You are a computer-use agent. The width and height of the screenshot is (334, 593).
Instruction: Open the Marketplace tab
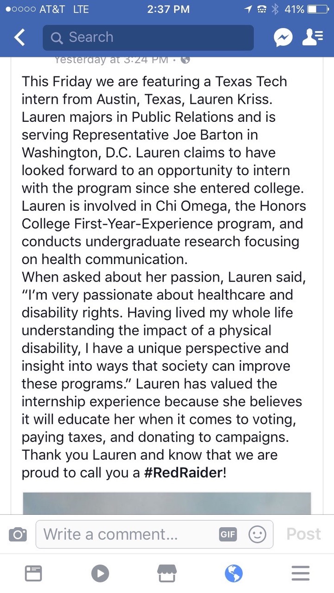click(167, 574)
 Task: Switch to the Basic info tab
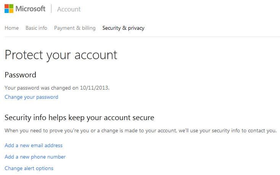(36, 28)
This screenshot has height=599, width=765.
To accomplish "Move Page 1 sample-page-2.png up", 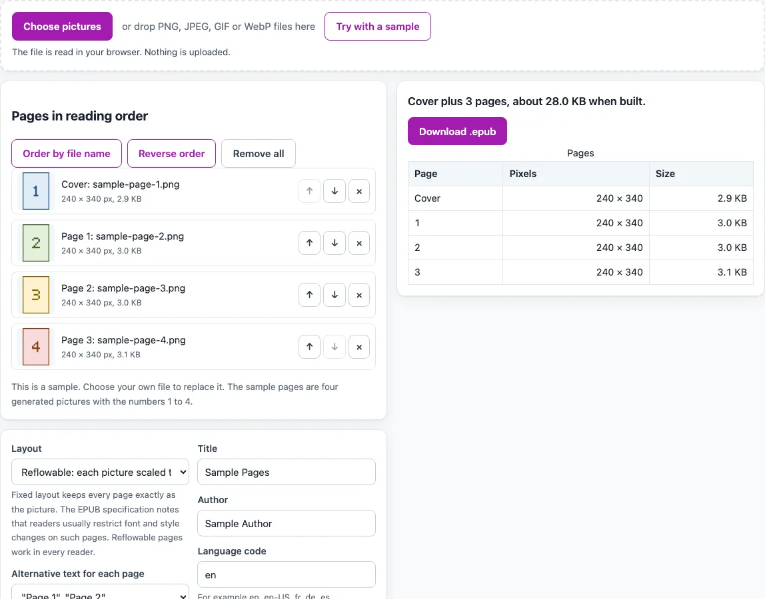I will pos(309,243).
——————
Tâche demandée
Relevez chaque ligne des données ci-dessus contenant le mot "screenshot", en tenant compte de la casse.

Résultat ci-dessous
You are a computer-use agent. The width and height of the screenshot is (334, 593).
This screenshot has height=599, width=765.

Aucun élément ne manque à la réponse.